Я специально опустил последнюю часть этого старого анекдота про Насреддина в Бухаре, чтобы не огорчать наивную туземку.

— Ты хочешь сказать что… — она как-то странно посмотрела на меня и вернулась к остальным, где разгорался шумный спор.

Все-таки есть в ней что-то магнетическое. Рядом с ней чувствую себя куском железа.
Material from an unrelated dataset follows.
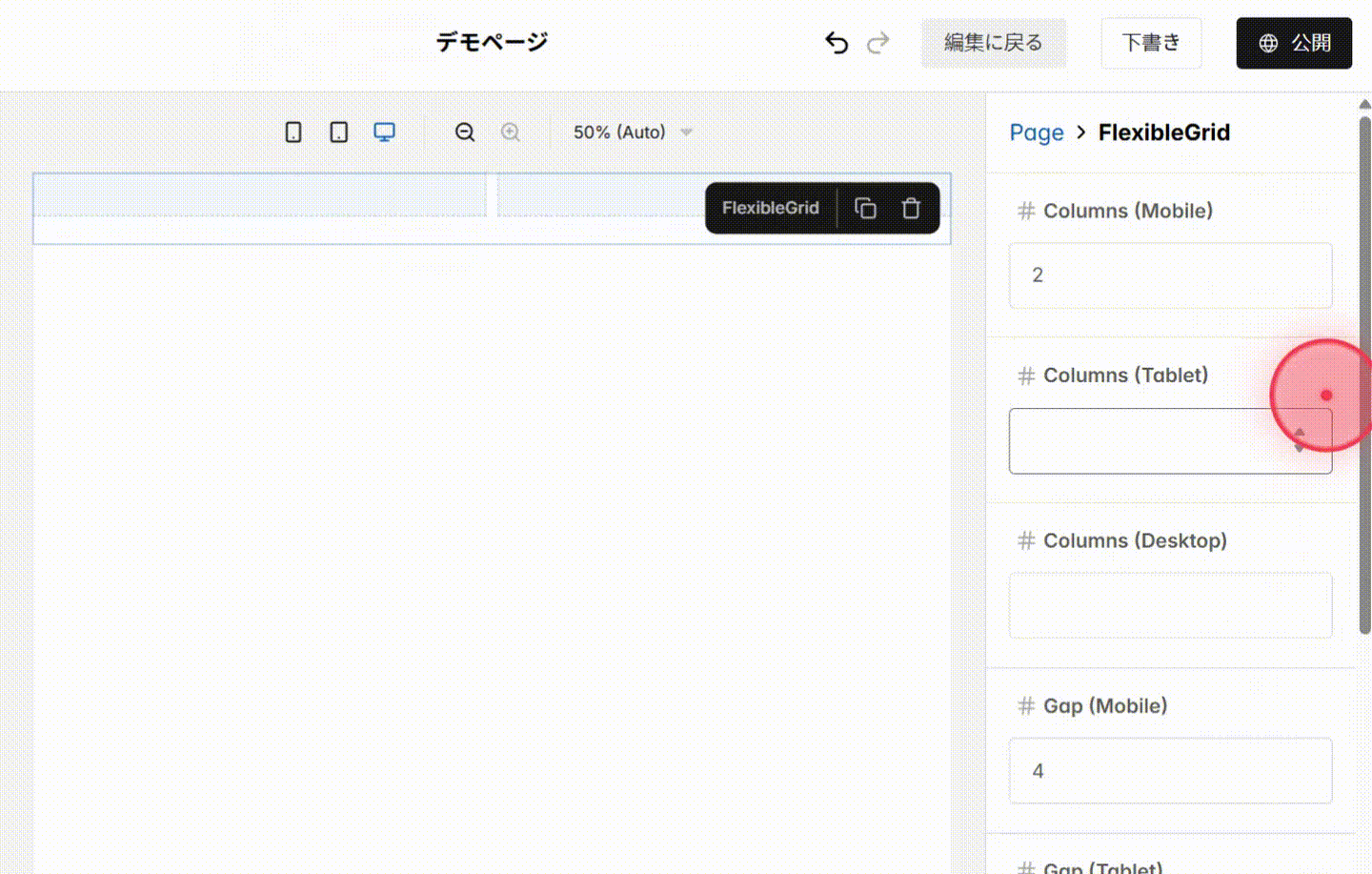
Task: Increment Columns (Tablet) with the up arrow
Action: click(x=1299, y=434)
— Он пообещал! — чуть ли не кричит Лиля. — Он может! Он из комнаты нас вывел, птицу прогнал, значит и Прыща найдет.

Тимоха согласно кивает:

— И на арене не хорошо себя показал. Первый раз на ринг вышел и не лег. Уважаю.
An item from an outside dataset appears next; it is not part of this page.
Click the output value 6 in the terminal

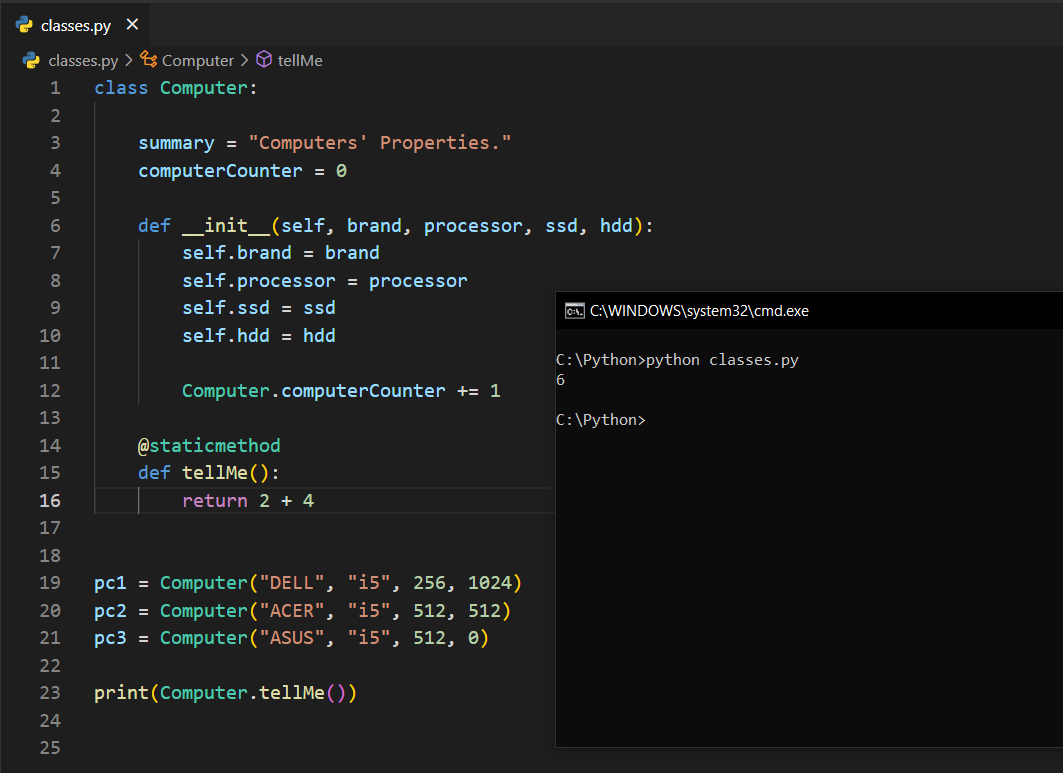tap(560, 380)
Приятно когда в тебя верят. Но себя-то я не обману. А хотелось бы поверить в чудо.

— Это невозможно, — тихо говорит Ильич. — Мне очень жаль, но я знаю, о чем говорю.
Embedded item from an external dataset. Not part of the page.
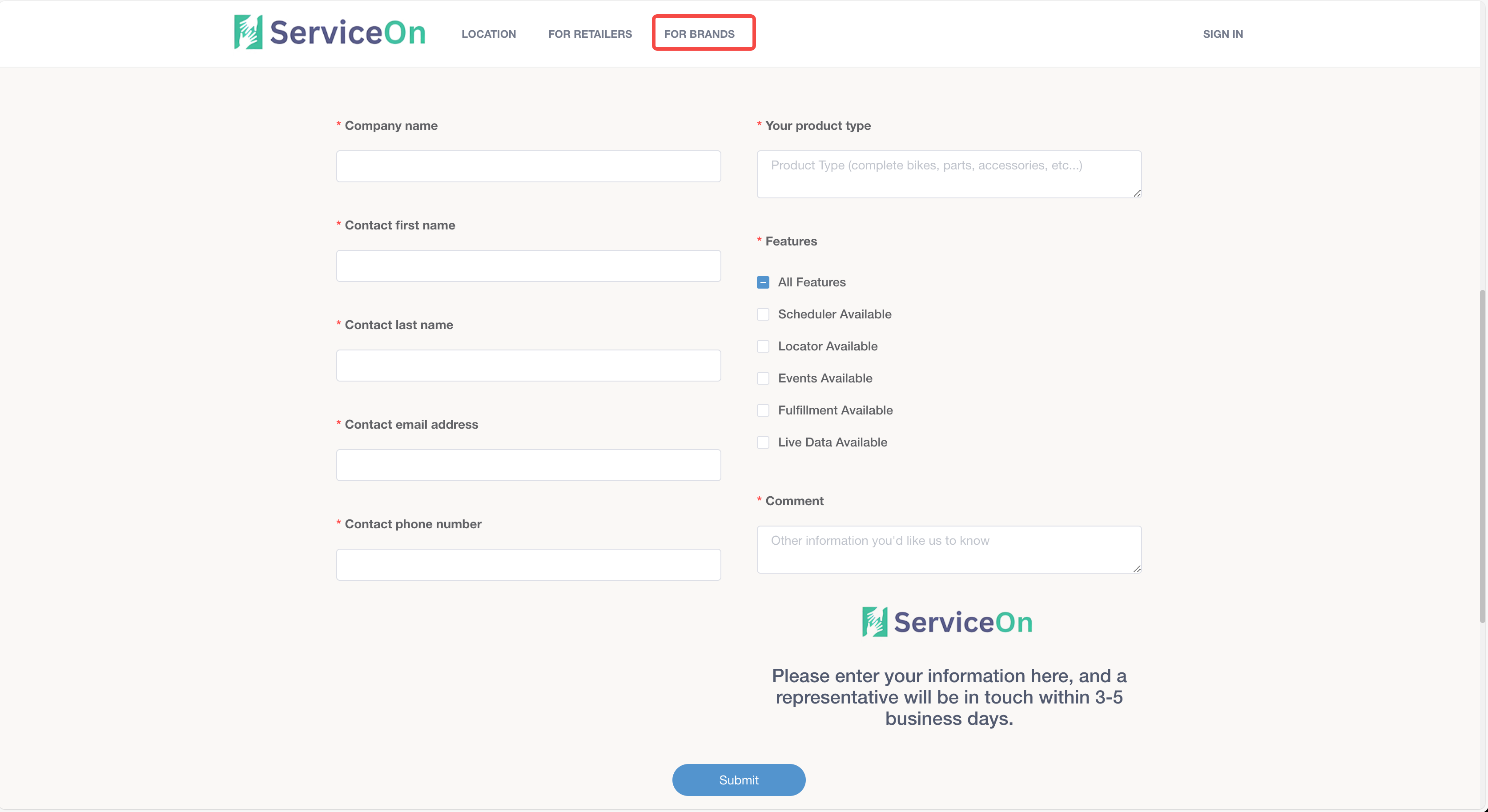
Task: Open the For Brands nav item
Action: pyautogui.click(x=699, y=34)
— Он будет учить осла говорить, — улыбнулась Дайла и подмигнула мне.

— Кого? — вытаращился на нее Ильич.

Что не говори, а приятно видеть невозмутимого босса растерянным. Мелочь, а приятно.

— Осла. Или убьет эмира, потому что времени у нас в обрез. Вот так-то.

Понуро бреду меж колон, стараясь не оглядываться на плетущихся за спиной людей. Ноги дрожат от усталости, и нестерпимо хочется есть. Тело бьет озноб. Пересохший от жажды язык с трудом облизывает растрескавшиеся губы. Даже не помню, когда в последний раз в моем желудке была пища. Вчера… позавчера… год назад…

Будь проклято это место не имеющее ни дня, ни ночи.

Помню лишь, что это была корпоративная вечеринка положившая начало всем этим событиям. Сидя на своем столе с бутылкой чешского пива местного разлива в одной руке и здоровенным куском пиццы в другой я пьяно разглагольствовал о жизни и бабах. Тимоха и сидящая у него на руках Лиля незаметно целовались, и кивали невпопад на мои высказывания. Прыщ, покачиваясь в ритм музыке, опорожнил очередную рюмку, и принялся объяснять мне, что коробке с пиццей не место на клавиатуре компьютера и нужно проявлять уважение к современной технике. И не нужно размахивать так бутылкой, а то плескануть может на колонки, из которых льется такая замечательная музыка. И вообще Офра Хаза не только красивая женщина, но и великая певица. И что он готов набить морду любому, кто смеет утверждать, что она умерла от СПИДа. Всем уважающим себя людям известно, что израильская певица умерла от воспаления легких. За что в ответ получил кусочком пиццы в глаз и вызвал приступ хохота коллег. Сейчас я могу лишь сожалеть и мысленно извиняться перед ним. Не смеялся лишь совершенно трезвый, не смотря на изрядную порцию коньяка, Ильич. Затягиваясь сигарой, он хитро поглядывал на нас из глубокого кресла.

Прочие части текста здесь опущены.